Если для Ходасевича и позже, в годы эмиграции, имя Пушкина осталось символом национальной культурной традиции, тем именем, которым можно «аукаться, …перекликаться в надвигающемся мраке» [46], — то для его литературных оппонентов этот выбор был не бесспорен. В противовес ему, как вспоминает Г.Адамович, в тридцатые годы было выдвинуто другое великое имя — Лермонтов. Именно в противовес — не случайно Г.Адамович нашел это слово [47]. На рубеже 1920-х и 1930-х, в момент исторического безвременья (а для поэтов зарубежья оно было особенно безысходным), на фоне кризиса европейской культуры многие поэты русского Парижа объединились в желании отойти от забот о форме в поэзии, от «словесной изобретательности» — с тем, чтобы «просиять и погаснуть» в найденном единственно-важном слове, несущем в себе окончательную правду души человеческой — правду любви и сострадания к ближнему. В этих поисках «миража поэзии абсолютной», в поисках далекого от «словесных фейерверков» окончательного слова , могущего выразить невыразимое, ответить на коренные вопросы жизни — имя Лермонтова воспринималось многими поэтами (в сравнении с именем Пушкина) «не то чтобы с большим литературным пиететом или восхищением, нет, но с большей кровной заинтересованностью…» [48] Самим «трагически-дружественным» тоном своей поэзии, вспоминает Г.Адамович, Лермонтов больше отвечал стремлению многих поэтов зарубежья выразить в слове все обострявшийся драматизм мира и судьбы человеческой. Важно здесь было и другое, о чем прямо сказал Г.Адамович: «…Пушкин, конечно, художник более совершенный, и даже последние, поздние, почти зрелые лермонтовские стихи… неизменно уступают стихам пушкинским в точности, в пластичности, в непринужденности, в той прохладной царственной бледности, которая роднит Пушкина с греками… Нет, в области приближения к совершенству Лермонтов от Пушкина отстает и едва ли его когда-нибудь нагнал бы. Но у Лермонтова есть ощущение и ожидание чуда, которого у Пушкина нет. У Лермонтова есть паузы, есть молчание, которое выразительнее всего, что он в силах был бы сказать. Он писал стихи хуже Пушкина, но при меньших удачах, его стихи ближе к тому, чтобы действительно стать отражением “пламя и света”» [49].

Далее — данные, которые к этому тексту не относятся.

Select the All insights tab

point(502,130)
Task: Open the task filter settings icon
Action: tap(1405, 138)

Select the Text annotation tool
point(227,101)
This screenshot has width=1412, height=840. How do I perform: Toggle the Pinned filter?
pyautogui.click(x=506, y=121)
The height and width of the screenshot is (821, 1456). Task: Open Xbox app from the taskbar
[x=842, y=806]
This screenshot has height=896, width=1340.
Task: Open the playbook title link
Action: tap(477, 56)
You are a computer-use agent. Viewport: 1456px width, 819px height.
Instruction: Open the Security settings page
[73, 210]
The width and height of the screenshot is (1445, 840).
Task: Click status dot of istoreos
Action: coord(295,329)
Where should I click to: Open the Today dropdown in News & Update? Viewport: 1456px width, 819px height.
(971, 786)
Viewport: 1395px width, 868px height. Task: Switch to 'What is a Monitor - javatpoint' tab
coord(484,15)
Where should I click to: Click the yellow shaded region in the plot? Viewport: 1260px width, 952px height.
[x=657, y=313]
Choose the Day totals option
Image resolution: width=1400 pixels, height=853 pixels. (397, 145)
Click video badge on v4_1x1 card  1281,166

Не обсуждая правоту или неправоту данных здесь оценок, обращу лишь внимание читателя на то, что сам ход размышлений Г.Адамовича близок позиции Г.Иванова в его статье о В.Ходасевиче — поэтическая форма отделена в этих размышлениях от содержания, и именно с точки зрения «главенства содержания» предпочтение отдается Лермонтову. Конечно, это отвечало творческим устремлениям Г.Адамовича и пестуемых им парижских поэтов (составивших многоликое сообщество, названное с легкой руки Б.Поплавского «парижской нотой»), которые в поисках всесильного в своей исповедальности нагого поэтического слова отстранились от работы над формой, «отсекая» все лишнее. «Все, что в поэзии может быть уничтожено, должно быть уничтожено: ценно лишь то, что уцелеет» [50] — такова была их поэтическая вера. При всей кажущейся бесспорности этого принципа неотступное следование ему приводило, по словам самого его автора, к «поэтической катастрофе», к самоуничтожению стиха. «…На деле бывало так: слово за словом, в сторону, в сторону, не то, не о том, даже не выбор, а отказ от всякого случайного, всякого произвольного предпочтения, без которого нет творчества, но которое все-таки искажает его “идею” в платоновском смысле, не то, нет, в сторону, в сторону, с постепенно слабеющей надеждой что-либо найти, и в конце-концов — ничего, пустые руки…» [51] Логическим венцом такой позиции, ее завершением не могла не стать идея «чистой страницы», смутная догадка о том, что «стихи нельзя писать никак», что «настоящих стихов нет, все наши самые любимые стихи “приблизительны”, и лучшее, что человеком написано, прельщает лишь лунными отсветами неизвестно где затерявшегося солнца» [52].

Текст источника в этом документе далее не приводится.